▸ WHAT YOU NEED TO DO:
A) Decide whether each statement below agrees with the article on smartphone hackers, and answer yes or no for each, quoting the words of the article that decide it. (i) Smartphone owners fall for phishing scams more readily than people targeted on a PC or Mac. (ii) Most users lock their smartphone screen with a PIN. (iii) A 2012 study found that one in 14 smartphone owners has been a victim of ID theft.
B) According to the article on smartphone hackers, how does the trust people place in messages arriving on smartphones compare with their trust in traditional email and landline phone calls?

▸ DOCUMENT EXCERPT:
====
10 tips to avoiding cellphone hackers and identity thieves

After Santa delivers that prized holiday must-have to you or a loved one — a smartphone — expect trouble to come calling. As a mini-computer that can store sensitive data, it will be a gold mine of opportunity for identity thieves.

But that's not the only reason why smartphones are increasingly targeted for hacking. Unlike traditional computers, they're always with you, and messages that arrive on them are more trusted than traditional email and landline phone calls. Studies indicate that smartphone owners are three times more likely to fall for identity-stealing "phishing" scams than those sent to a PC or Mac.

Smartphone lock password gift safety scam

Lock your smartphone screen with a PIN — only one in three users does this. — Volker Moehrke/Corbis

And use of smartphone security software remains rare.

Already, one in 14 smartphone owners has been a victim of ID theft — a 30 percent higher rate than the general public, according to a 2012 study by fraud tracker Javelin Strategy & Research.
====
▸ COLLECTED MATERIAL:
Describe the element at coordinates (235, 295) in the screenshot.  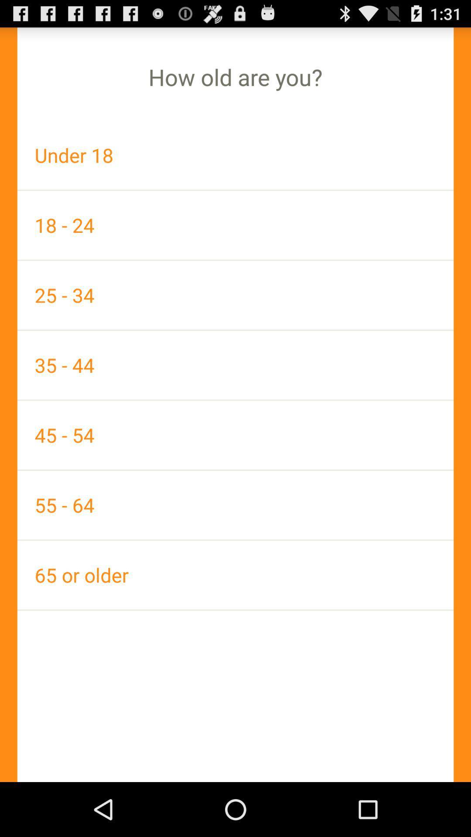
I see `25 - 34` at that location.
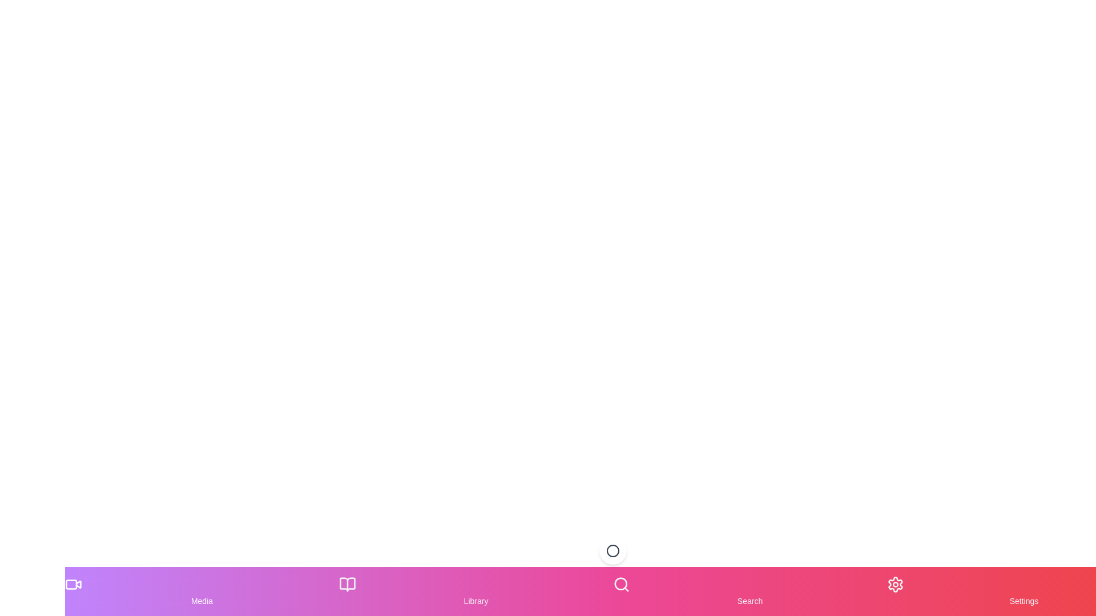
====
▸ TASK-BY-TASK RESULTS:
A)
(i) Yes: "Studies indicate that smartphone owners are three times more likely to fall for identity-stealing "phishing" scams than those sent to a PC or Mac."
(ii) No: "Lock your smartphone screen with a PIN — only one in three users does this."
(iii) Yes: "Already, one in 14 smartphone owners has been a victim of ID theft — a 30 percent higher rate than the general public, according to a 2012 study by fraud tracker Javelin Strategy & Research."

B) Messages that arrive on smartphones are more trusted than traditional email and landline phone calls.